WIC 361.8 – States that a child of a minor parent or nonminor dependent parent must not be considered to be at risk of abuse or neglect solely on the basis of information concerning the parent's or parents' placement history, past behaviors, or health or mental health diagnoses occurring prior to the pregnancy, although that information may be taken into account when considering whether other factors exist that place the child at risk of abuse or neglect.
WIC 362.1 – States that when a teen parent in foster care has custody of his or her child and the child is not a dependent of the court then, visitation among the teen parent, the non-dependent child’s non-custodial parent, and appropriate family members is to be ordered by the court, unless the court finds clear and convincing evidence that visitation would be detrimental to the teen parent.
– "Minor Parent Rule", states the mandate and provides instruction to DPSS and DCFS regarding eligibility for and provision of AFDC to non-dependent pregnant and parenting teens and their non-dependent children.
WIC 11364 – provides that if a relative was a Whole Family Foster Home with a Shared Responsibility Plan prior to Kin GAP both the Whole Family Foster Home rate and the Shared Responsibility Plan rate may continue while they are a Kin GAP participant.
WIC 11400 defines Whole Family Foster Homes.
WIC 11465(d)(1) – increases the infant supplement rate for non-dependent babies of teen parents living together in Whole Family Foster Homes to equal the basic AFDC-FC and applies to relatives, NREFM’s, non-related legal guardians, KinGAP and FFA certified homes.

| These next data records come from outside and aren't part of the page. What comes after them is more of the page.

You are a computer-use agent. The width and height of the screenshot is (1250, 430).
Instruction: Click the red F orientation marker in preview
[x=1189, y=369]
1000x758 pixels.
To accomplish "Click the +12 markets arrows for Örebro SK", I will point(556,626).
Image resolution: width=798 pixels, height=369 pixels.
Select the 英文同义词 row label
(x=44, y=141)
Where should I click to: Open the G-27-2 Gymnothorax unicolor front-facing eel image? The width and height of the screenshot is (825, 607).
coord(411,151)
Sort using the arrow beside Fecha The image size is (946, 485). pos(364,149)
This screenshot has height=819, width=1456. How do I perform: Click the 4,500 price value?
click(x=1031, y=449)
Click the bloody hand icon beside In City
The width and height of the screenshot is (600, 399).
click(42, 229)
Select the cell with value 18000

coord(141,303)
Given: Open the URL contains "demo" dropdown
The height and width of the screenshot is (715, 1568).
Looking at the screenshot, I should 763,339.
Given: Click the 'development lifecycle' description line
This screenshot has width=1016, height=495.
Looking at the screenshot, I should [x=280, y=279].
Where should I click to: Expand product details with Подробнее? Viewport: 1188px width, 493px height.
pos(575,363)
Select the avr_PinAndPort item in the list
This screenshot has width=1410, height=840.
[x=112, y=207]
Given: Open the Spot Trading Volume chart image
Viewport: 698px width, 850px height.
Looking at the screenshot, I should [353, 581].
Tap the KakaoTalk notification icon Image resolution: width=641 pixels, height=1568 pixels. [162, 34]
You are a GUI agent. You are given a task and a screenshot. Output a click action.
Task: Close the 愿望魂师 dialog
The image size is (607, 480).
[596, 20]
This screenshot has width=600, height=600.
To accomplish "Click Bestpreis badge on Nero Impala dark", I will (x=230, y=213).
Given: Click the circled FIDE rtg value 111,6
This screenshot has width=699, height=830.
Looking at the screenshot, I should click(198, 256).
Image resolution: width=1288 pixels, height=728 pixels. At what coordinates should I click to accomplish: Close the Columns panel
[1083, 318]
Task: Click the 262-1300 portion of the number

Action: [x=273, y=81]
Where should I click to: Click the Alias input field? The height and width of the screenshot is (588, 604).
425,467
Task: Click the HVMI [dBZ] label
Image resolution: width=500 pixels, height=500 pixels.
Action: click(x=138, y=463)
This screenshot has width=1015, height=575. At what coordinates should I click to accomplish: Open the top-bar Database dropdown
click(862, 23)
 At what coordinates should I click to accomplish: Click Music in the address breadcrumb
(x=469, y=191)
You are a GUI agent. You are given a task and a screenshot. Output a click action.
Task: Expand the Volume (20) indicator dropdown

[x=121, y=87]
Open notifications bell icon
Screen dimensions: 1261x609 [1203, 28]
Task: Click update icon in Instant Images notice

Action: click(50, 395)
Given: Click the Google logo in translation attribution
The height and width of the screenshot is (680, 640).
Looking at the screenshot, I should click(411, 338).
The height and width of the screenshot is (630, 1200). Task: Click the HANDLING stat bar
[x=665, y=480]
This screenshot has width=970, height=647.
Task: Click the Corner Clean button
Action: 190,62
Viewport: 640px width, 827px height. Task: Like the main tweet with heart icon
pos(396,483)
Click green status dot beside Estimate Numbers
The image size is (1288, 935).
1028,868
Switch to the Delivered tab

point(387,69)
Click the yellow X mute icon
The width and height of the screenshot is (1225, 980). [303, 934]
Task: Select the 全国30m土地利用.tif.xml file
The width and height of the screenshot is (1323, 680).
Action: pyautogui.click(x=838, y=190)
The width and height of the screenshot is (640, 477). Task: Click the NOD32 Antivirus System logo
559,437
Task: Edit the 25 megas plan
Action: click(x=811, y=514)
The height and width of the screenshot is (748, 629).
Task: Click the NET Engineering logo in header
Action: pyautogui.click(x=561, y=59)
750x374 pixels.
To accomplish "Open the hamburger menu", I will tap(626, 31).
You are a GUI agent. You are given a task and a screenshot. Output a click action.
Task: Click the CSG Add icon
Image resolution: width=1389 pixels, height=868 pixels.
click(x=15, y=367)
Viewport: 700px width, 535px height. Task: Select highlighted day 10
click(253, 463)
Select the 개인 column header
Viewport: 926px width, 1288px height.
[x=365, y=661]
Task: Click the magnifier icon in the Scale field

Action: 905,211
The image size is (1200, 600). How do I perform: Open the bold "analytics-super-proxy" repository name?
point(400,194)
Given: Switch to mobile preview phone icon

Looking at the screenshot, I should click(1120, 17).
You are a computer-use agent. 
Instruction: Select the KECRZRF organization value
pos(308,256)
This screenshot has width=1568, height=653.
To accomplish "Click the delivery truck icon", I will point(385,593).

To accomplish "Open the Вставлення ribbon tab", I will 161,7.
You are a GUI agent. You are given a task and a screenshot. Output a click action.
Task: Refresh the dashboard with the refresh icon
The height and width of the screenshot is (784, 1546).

WIC 11465(d)(3) – allows Whole Family Foster Home caregivers to receive an additional $200 per month with an approved Shared Responsibility Plan.
WIC 11465(d)(5) – sets forth the requirements for a relative caregiver to continue to receive the Whole Family Foster Home payment rate after entering the Kin-GAP program.
WIC 16002.5 – sets forth the requirements for support, services and placement for the purpose of maintaining the continuity of families headed by teen parents in foster care.
WIC 16004.5 – states the need for development of placements that allow teen parents and their children to remain together; the need for aggregating data on the dependent teen birth rate and the number of teen parent family units in foster care and; development of an infant supplement rate structure that more adequately reimburses caregivers who meet specific criteria.
WIC 16501.25 – sets forth the requirements for a viable Shared Responsibility Plan. Commencing January 1, 2012, "teen parent" also means a nonminor dependent, as defined in subdivision (v) of Section 11400, who is living in a whole family foster home, as defined in subdivision (t) of Section 11400, and is eligible for AFDC-FC or Kin-GAP payments pursuant to Section 11403.